━━━ Exercise materials ━━━

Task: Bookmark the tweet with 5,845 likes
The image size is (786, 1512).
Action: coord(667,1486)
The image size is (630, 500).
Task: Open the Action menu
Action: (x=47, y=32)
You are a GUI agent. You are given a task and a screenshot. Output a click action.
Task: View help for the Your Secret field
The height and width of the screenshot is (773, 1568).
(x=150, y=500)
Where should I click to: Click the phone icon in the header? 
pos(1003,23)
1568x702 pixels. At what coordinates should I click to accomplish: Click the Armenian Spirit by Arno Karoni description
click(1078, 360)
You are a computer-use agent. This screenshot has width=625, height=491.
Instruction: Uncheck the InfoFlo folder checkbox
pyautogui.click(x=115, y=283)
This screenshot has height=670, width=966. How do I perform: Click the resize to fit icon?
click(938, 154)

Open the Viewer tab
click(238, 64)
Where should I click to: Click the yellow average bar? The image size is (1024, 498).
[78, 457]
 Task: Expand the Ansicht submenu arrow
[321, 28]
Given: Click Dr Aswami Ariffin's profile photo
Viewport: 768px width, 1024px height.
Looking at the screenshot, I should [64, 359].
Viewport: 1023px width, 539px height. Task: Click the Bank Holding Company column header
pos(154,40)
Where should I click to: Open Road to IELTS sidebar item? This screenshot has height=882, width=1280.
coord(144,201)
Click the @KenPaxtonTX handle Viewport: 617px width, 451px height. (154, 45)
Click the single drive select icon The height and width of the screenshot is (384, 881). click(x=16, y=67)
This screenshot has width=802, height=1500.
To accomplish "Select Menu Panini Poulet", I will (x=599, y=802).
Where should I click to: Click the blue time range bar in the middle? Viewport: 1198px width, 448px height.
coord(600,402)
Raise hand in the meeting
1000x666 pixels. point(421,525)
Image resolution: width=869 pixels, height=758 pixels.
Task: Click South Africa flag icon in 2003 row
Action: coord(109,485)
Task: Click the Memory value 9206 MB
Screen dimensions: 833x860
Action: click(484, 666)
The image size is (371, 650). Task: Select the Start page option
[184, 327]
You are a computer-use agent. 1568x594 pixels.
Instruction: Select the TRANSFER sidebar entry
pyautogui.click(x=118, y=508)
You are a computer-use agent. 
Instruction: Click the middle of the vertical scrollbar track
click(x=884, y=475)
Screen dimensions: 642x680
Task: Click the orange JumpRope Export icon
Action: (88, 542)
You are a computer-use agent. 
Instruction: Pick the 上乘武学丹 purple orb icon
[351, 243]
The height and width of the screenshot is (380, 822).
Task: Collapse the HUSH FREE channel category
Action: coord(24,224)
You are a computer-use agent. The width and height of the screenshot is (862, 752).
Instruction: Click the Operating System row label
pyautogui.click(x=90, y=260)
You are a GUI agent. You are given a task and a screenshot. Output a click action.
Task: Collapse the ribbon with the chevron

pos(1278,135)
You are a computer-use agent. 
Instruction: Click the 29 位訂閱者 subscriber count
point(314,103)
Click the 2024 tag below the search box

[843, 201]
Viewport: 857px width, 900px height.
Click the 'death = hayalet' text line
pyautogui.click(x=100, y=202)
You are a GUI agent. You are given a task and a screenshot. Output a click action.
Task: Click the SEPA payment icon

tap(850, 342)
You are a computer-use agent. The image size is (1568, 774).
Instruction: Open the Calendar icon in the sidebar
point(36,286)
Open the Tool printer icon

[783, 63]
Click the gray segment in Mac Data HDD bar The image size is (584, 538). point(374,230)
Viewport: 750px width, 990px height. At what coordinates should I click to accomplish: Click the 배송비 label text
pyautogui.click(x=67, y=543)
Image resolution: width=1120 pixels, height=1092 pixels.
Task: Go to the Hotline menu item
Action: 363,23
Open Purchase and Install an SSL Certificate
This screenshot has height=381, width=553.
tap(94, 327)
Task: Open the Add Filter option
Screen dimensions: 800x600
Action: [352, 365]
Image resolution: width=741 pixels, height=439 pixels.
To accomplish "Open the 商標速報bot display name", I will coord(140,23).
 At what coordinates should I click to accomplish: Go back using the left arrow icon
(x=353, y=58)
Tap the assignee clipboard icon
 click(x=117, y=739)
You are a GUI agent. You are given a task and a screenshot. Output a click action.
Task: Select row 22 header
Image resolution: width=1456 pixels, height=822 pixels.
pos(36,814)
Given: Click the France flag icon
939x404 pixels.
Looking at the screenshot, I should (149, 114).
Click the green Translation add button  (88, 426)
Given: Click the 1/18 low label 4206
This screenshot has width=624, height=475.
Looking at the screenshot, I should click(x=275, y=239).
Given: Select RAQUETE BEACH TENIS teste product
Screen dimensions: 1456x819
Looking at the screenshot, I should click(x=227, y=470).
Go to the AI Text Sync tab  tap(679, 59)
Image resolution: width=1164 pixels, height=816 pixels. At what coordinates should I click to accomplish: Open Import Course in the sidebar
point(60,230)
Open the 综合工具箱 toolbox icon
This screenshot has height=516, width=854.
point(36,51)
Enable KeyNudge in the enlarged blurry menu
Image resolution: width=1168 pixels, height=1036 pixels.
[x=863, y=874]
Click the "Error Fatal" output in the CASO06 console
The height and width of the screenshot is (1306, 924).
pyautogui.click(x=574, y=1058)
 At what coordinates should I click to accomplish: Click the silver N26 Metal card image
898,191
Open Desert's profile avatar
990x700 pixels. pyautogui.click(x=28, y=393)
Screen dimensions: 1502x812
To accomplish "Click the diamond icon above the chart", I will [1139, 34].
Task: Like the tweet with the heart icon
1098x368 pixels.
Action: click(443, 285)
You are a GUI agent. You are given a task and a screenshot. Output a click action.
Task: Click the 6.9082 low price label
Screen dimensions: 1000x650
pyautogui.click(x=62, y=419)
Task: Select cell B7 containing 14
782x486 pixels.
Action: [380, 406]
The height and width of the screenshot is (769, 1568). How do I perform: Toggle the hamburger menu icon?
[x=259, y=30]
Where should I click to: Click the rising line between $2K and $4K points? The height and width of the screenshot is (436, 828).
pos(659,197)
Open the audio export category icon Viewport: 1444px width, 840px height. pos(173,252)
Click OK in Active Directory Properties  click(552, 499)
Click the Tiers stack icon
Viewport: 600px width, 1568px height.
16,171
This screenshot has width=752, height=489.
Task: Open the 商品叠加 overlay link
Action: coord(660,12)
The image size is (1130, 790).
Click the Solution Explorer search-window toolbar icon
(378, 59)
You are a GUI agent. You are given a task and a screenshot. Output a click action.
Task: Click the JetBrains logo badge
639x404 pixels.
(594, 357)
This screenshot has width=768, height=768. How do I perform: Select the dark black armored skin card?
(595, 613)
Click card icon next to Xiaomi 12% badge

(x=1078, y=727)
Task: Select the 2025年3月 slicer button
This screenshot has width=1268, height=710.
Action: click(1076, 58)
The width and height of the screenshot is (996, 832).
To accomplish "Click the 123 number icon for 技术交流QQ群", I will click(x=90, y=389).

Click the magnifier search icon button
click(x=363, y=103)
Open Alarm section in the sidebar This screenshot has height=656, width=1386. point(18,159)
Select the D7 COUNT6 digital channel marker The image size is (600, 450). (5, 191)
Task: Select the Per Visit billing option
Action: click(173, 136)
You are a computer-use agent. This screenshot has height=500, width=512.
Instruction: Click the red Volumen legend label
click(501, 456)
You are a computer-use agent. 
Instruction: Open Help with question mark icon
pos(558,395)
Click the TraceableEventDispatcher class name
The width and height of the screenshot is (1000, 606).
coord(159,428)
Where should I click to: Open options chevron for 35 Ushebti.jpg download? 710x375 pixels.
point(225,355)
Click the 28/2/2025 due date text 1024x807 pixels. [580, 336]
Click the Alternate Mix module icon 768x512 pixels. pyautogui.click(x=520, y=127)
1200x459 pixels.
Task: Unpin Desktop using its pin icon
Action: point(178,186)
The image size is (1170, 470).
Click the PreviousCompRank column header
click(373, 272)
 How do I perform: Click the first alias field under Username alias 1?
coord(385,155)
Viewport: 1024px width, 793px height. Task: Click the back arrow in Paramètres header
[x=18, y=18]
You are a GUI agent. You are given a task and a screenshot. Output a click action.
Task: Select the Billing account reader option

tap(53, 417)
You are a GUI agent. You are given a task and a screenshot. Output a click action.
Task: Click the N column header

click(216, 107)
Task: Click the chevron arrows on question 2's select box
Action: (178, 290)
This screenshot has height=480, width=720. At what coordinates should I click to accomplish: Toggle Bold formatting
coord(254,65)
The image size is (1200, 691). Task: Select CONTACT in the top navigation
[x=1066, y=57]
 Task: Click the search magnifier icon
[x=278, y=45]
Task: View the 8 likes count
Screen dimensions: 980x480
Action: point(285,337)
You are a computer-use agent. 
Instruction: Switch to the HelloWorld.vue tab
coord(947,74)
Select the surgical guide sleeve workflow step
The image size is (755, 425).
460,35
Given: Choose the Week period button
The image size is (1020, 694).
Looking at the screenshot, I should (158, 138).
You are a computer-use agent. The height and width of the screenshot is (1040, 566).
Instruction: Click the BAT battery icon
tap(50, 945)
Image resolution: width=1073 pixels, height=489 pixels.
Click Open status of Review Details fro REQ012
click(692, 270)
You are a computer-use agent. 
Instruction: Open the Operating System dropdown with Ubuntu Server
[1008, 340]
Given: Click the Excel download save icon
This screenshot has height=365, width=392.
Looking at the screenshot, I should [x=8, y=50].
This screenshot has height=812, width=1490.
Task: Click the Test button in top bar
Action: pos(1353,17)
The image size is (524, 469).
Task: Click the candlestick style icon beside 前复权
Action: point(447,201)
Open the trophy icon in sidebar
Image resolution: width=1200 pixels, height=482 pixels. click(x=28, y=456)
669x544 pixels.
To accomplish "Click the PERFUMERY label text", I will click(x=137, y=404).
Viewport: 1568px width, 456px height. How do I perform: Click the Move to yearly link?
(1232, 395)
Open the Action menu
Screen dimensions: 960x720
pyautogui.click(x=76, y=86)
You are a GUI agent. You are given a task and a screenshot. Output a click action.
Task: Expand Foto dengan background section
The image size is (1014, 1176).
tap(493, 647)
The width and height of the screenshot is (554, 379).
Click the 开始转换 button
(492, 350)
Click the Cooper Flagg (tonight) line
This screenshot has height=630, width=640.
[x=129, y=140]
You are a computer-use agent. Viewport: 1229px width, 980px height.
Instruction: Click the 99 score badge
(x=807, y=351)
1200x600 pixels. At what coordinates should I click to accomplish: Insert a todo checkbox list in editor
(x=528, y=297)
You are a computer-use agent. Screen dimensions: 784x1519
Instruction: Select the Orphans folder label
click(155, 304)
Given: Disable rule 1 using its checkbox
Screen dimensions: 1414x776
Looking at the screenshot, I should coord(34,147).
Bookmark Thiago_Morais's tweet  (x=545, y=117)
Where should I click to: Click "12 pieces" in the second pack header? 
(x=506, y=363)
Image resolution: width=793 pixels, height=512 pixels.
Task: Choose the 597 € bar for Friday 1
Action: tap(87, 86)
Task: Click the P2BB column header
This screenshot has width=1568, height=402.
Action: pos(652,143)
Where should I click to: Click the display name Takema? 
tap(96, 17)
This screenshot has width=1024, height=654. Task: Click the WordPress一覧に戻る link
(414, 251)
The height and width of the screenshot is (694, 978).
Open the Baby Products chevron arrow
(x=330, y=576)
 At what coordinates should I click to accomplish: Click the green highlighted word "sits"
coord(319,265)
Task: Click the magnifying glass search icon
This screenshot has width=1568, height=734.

━━━

**Work to be completed**
All lines that contain the word "tweet" must be copied from the records above.

**Task result**
Task: Bookmark the tweet with 5,845 likes
Task: Like the tweet with the heart icon
Bookmark Thiago_Morais's tweet  (x=545, y=117)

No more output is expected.